*CONSIGNES*:
A. Résumez en deux phrases l'extrait sur la traite des êtres humains.
B. Répondez aux questions suivantes à partir de l'extrait sur la traite des êtres humains.
(i) Quel jour la CNCDH a-t-elle rendu public son rapport ?
(ii) En quel mois et quelle année le gouvernement a-t-il présenté son plan d'action national contre la traite des êtres humains ?
(iii) Quel rôle la CNCDH a-t-elle reçu dans le cadre de ce plan ?
C. Écrivez la suite de l'extrait sur la traite des êtres humains, à partir de sa dernière phrase.

*EXTRAIT CHOISI*:

-------

C’est un constat « sans ambiguïté » que la Commission nationale consultative des droits de l’Homme (CNCDH) a rendu public, le 10 mars, dans son premier rapport d’évaluation de la lutte contre la traite et l’exploitation des êtres humains en France(1) : « Nouvel esclavage, la traite et l’exploitation des êtres humains existent ici et maintenant, et recouvrent des réalités très diverses que les autorités publiques ne peuvent plus occulter. »
Or, « à l’heure actuelle, aucun organe public ne collecte de données sur l’ensemble des formes d’exploitation », déplore la CNCDH, en regrettant que « le phénomène [soit] trop souvent évoqué sous le seul angle de la traite prostitutionnelle féminine ». Car, « si cette forme d’exploitation est en soi majeure, elle est loin d’épuiser le sujet », souligne la commission dans un communiqué, en évoquant aussi l’esclavage domestique ou le travail forcé, mais aussi la situation des mineurs contraints à la mendicité ou à la délinquance ou livrés à l’exploitation sexuelle. Autant de phénomènes « que seule une politique engagée, volontariste et globale pourra endiguer », estime-t-elle. Certes, cette ambition était portée par « les annonces fortes » faites par le gouvernement en mai 2014 dans son plan d’action national contre la traite des êtres humains(2) – dans le cadre duquel la CNCDH a été nommée « rapporteur national indépendant ». Mais force est de constater que la mise en œuvre de ce plan est « très insuffisante […] faute de moyens humains, techniques et financiers ».

-------

*DONNÉES DISPONIBLES*:
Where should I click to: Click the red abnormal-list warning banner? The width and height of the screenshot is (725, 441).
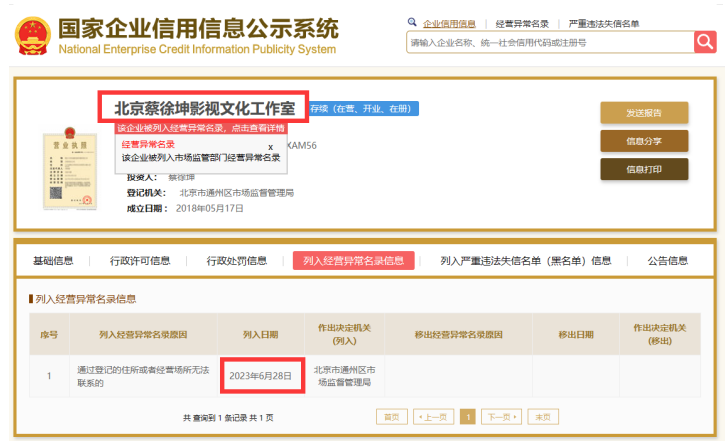point(201,128)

-------

*CORRIGÉ*:
A. Dans son premier rapport d'évaluation, rendu public le 10 mars, la CNCDH constate que la traite et l'exploitation des êtres humains existent en France sous des formes très diverses, qui ne se limitent pas à la traite prostitutionnelle féminine. Elle déplore qu'aucun organe public ne collecte de données sur l'ensemble de ces formes et juge très insuffisante la mise en œuvre du plan d'action national annoncé en mai 2014, faute de moyens humains, techniques et financiers.

B.
(i) Le 10 mars.
(ii) En mai 2014.
(iii) Elle a été nommée « rapporteur national indépendant ».

C.
De même, la commission s’alarme du peu de « soutien des pouvoirs publics aux nombreuses associations engagées pour lutter contre la traite et l’exploitation, et en particulier le collectif Ensemble contre la traite », tandis que « les victimes, notamment mineures, chaque jour plus nombreuses, sont encore malmenées comme si elles étaient coupables : dépôt de plainte quasi impossible, infractions non poursuivies, et au bout du compte de la souffrance et des larmes ». Et ce, alors même que « les victimes potentielles de traite ne s’auto-identifient pas en tant que telles et ne dénoncent que très rarement les faits dont elles font l’objet », qui sont du coup « largement sous-rapportés ».
Pour améliorer la prise en compte de la diversité et de l’ampleur de cette « réalité méconnue », la CNCDH plaide notamment pour dissocier le volet « violences faites aux femmes » de la mission interministérielle pour la protection des femmes contre les violences et la lutte contre la traite des êtres humains (Miprof), qui resterait attaché au ministère des Droits des femmes, du volet « traite », rattaché au Premier ministre. Elle recommande aussi d’élaborer des formations en direction des professionnels susceptibles d’être confrontés à de tels actes (policiers, gendarmes, magistrats, personnels de la protection de l’enfance…) et d’établir des critères d’identification des victimes, en concertation avec les associations spécialisées qui ont développé des outils et une expertise.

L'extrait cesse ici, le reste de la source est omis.